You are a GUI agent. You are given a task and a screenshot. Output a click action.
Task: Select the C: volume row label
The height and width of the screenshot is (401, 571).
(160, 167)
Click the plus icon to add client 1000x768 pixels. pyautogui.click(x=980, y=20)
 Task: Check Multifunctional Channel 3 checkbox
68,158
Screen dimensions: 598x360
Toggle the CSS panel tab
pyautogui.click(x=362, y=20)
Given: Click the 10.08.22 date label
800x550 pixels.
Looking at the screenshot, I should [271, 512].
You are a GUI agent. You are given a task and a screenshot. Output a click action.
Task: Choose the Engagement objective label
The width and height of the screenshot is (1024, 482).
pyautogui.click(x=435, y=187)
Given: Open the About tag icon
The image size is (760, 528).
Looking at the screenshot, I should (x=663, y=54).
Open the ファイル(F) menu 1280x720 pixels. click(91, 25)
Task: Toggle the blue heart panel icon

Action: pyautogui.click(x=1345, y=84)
──────
* [WHAT TO PRODUCE] Rewrite the data above as a numbered list with one line per item, skipping any blank lines.

* [FINISHED EXERCISE]
1. You are a GUI agent. You are given a task and a screenshot. Output a click action.
2. Task: Select the C: volume row label
3. The height and width of the screenshot is (401, 571).
4. (160, 167)
5. Click the plus icon to add client 1000x768 pixels. pyautogui.click(x=980, y=20)
6.  Task: Check Multifunctional Channel 3 checkbox
7. 68,158
8. Screen dimensions: 598x360
9. Toggle the CSS panel tab
10. pyautogui.click(x=362, y=20)
11. Given: Click the 10.08.22 date label
12. 800x550 pixels.
13. Looking at the screenshot, I should [271, 512].
14. You are a GUI agent. You are given a task and a screenshot. Output a click action.
15. Task: Choose the Engagement objective label
16. The width and height of the screenshot is (1024, 482).
17. pyautogui.click(x=435, y=187)
18. Given: Open the About tag icon
19. The image size is (760, 528).
20. Looking at the screenshot, I should (x=663, y=54).
21. Open the ファイル(F) menu 1280x720 pixels. click(91, 25)
22. Task: Toggle the blue heart panel icon
23. Action: pyautogui.click(x=1345, y=84)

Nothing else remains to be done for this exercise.